El gobierno de Estados Unidos lanzó una de las acusaciones más graves en años contra funcionarios mexicanos, al señalar directamente al gobernador de Sinaloa, Rubén Rocha Moya, por su presunta participación en una red de narcotráfico vinculada al Cártel de Sinaloa.
De acuerdo con el fiscal del Distrito Sur de Nueva York, Jay Clayton, y el administrador de la DEA, Terrance C. Cole, la acusación formal incluye a nueve funcionarios y exfuncionarios mexicanos, entre ellos legisladores, mandos policiales y autoridades estatales y municipales.
Según el Departamento de Justicia, los implicados habrían utilizado sus cargos públicos para facilitar el tráfico de grandes cantidades de fentanilo, heroína, cocaína y metanfetamina hacia territorio estadounidense, a cambio de sobornos millonarios.
La investigación sostiene que varios de los acusados colaboraban directamente con la facción de “Los Chapitos”, ligada a Joaquín Guzmán Loera, proporcionando protección institucional, filtrando operativos y garantizando impunidad en Sinaloa.
Uno de los señalamientos más delicados apunta a que Rocha Moya habría llegado al poder en 2021 tras un proceso electoral presuntamente influenciado por el crimen organizado mediante intimidación a opositores. A cambio, se le acusa de ofrecer protección al cártel.

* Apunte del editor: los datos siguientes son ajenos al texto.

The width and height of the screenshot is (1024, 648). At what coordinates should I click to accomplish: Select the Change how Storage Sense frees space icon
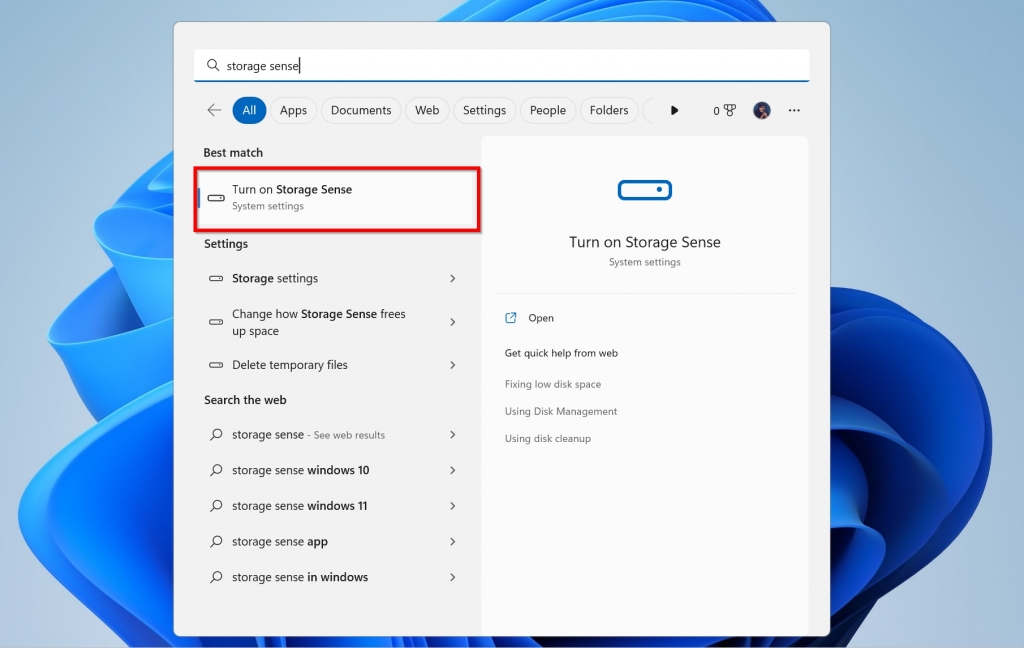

Entre los implicados también figura Juan de Dios Gámez Mendívil, así como mandos policiales acusados de escoltar cargamentos de droga y colaborar en actividades criminales.
El caso incluye acusaciones extremas, como la imputación contra un excomandante municipal por su presunta participación en el secuestro, tortura y asesinato de un informante de la DEA en 2023.
Además, documentos judiciales detallan pagos mensuales a funcionarios para alertar al cártel sobre investigaciones en curso, lo que habría permitido a la organización evadir operativos y fortalecer su estructura.
El caso fue asignado a la jueza federal Katherine Polk Failla. Todos los acusados permanecen en México y, conforme a la ley, se presumen inocentes hasta que se demuestre su culpabilidad.
Esta acusación forma parte de una ofensiva más amplia iniciada desde 2023 por Estados Unidos contra el Cártel de Sinaloa, en la que ya se han presentado cargos contra más de 30 personas vinculadas a dicha organización.
Las autoridades estadounidenses advirtieron que el narcotráfico no podría operar a gran escala sin la presunta complicidad de funcionarios públicos, señalando que estos vínculos representan una amenaza directa para las instituciones.